Affils get networks’ messages

May 21, 2001  •  Post A Comment

For The WB and its affiliates, it’s a case of give and take.
The network is eliminating its 7 a.m.-to-8 a.m. (ET) weekday kids block and giving that hour back to its local affiliates. In return for essentially giving up 60 commercial spots each week in the mornings, The WB will take back 28 spots per week in the 3 p.m.-to-5 p.m. weekday Kids’ WB block.
“That made it all work out,” said Kenneth Werner, The WB’s executive vice president of distribution, who explained that the local stations get relief from the struggle to sell inventory in a “very, very challenging” kids market. Meanwhile, the network can lavish its resources, which are not being cut, on five fewer hours.

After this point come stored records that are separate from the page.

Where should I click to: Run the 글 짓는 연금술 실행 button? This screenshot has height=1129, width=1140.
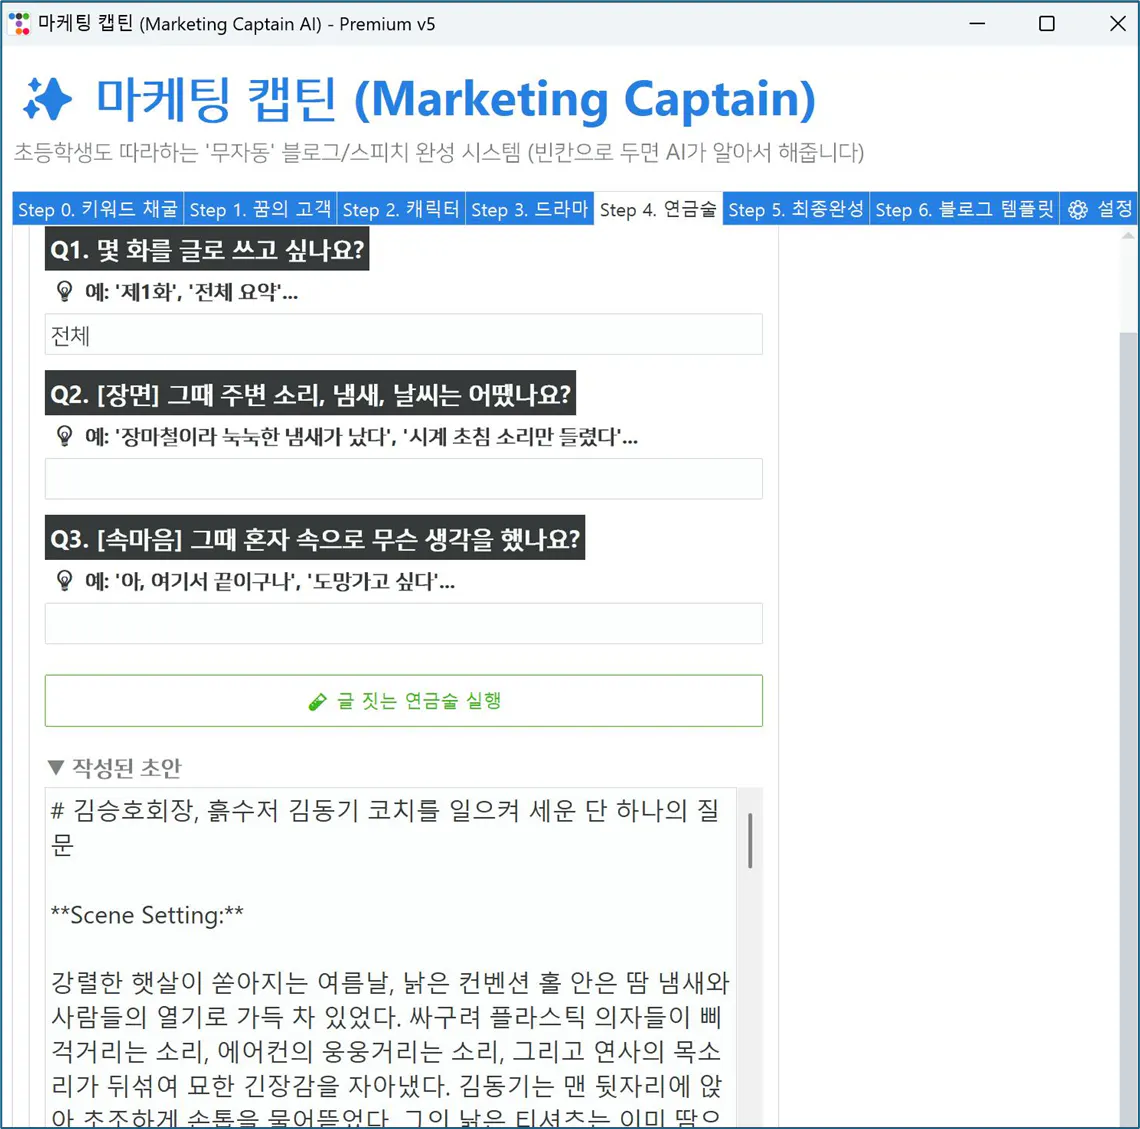click(x=403, y=700)
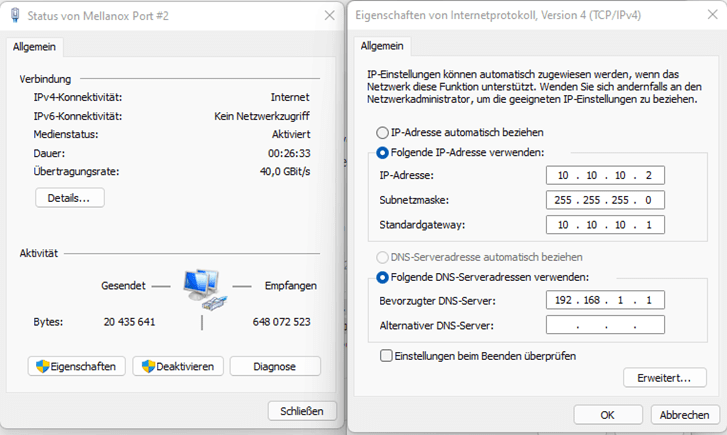This screenshot has width=727, height=435.
Task: Confirm the IPv4 settings with OK
Action: coord(608,415)
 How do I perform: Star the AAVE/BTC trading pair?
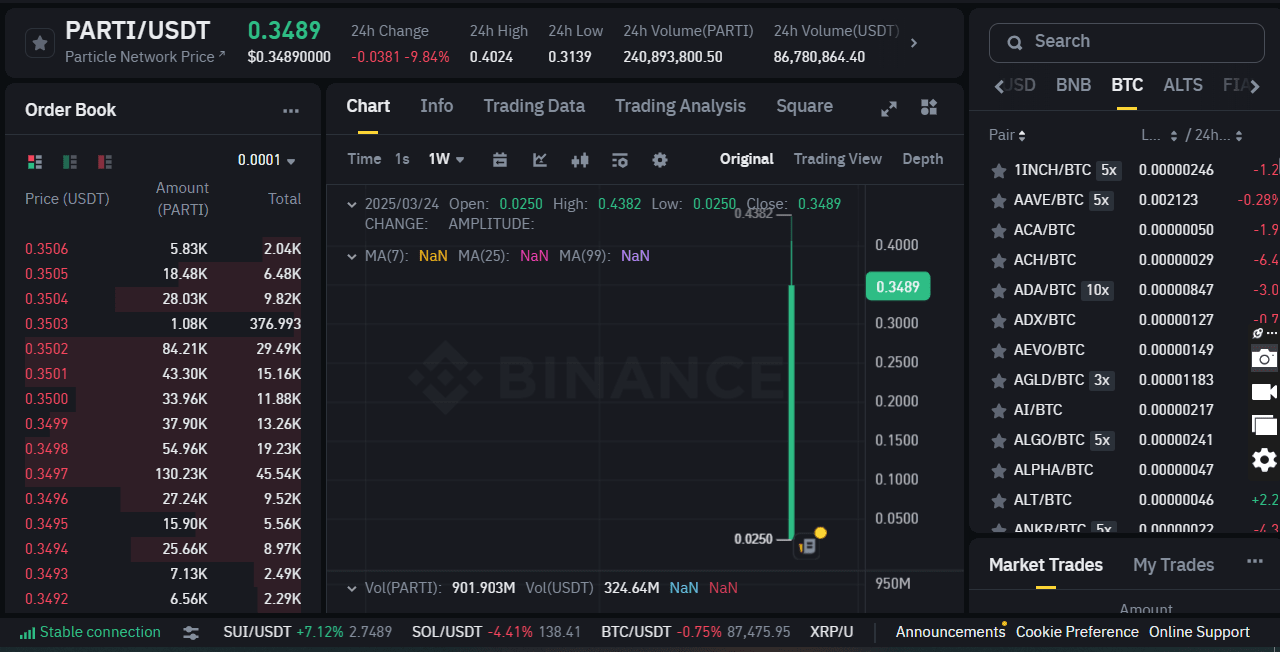click(997, 199)
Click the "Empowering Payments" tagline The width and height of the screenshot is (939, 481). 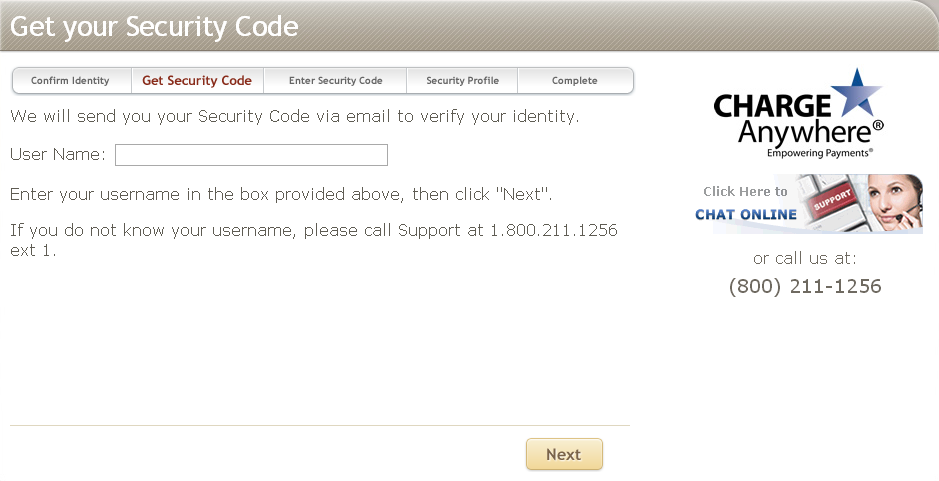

The WB also extended for another year the option for newsless stations to shift Sunday an hour later, giving them an extra hour of access.
Turner Broadcasting System Chairman and CEO Jamie Kellner, who launched The WB and now oversees it and all of AOL Time Warner’s other ad-supported TV networks, sketched ideas for cross-platform promotion and program sharing that could bring Turner movies to The WB in the summer and put WB dramas on TNT after they’ve aired on The WB.
Mr. Werner said Mr. Kellner told the broadcasters the plan is all about driving viewers to The WB, and if the result dilutes the WB’s audience, “Then we’ll try something else.”
Boasting 500 representatives of WB stations-a record for the network-it was the biggest but not the only gathering of affiliates and networks between the upfront presentations in New York last week.
ABC, NBC and Fox held short meetings with their affiliate advisory boards. The sessions were invariably described as candid, convivial and well-attended.
In other words, they were a pleasant contrast to the cold war that broke wide open March 8 when a request was made by the Network Affiliated Stations Alliance for the Federal Communications Commission to investigate a laundry list of network practices.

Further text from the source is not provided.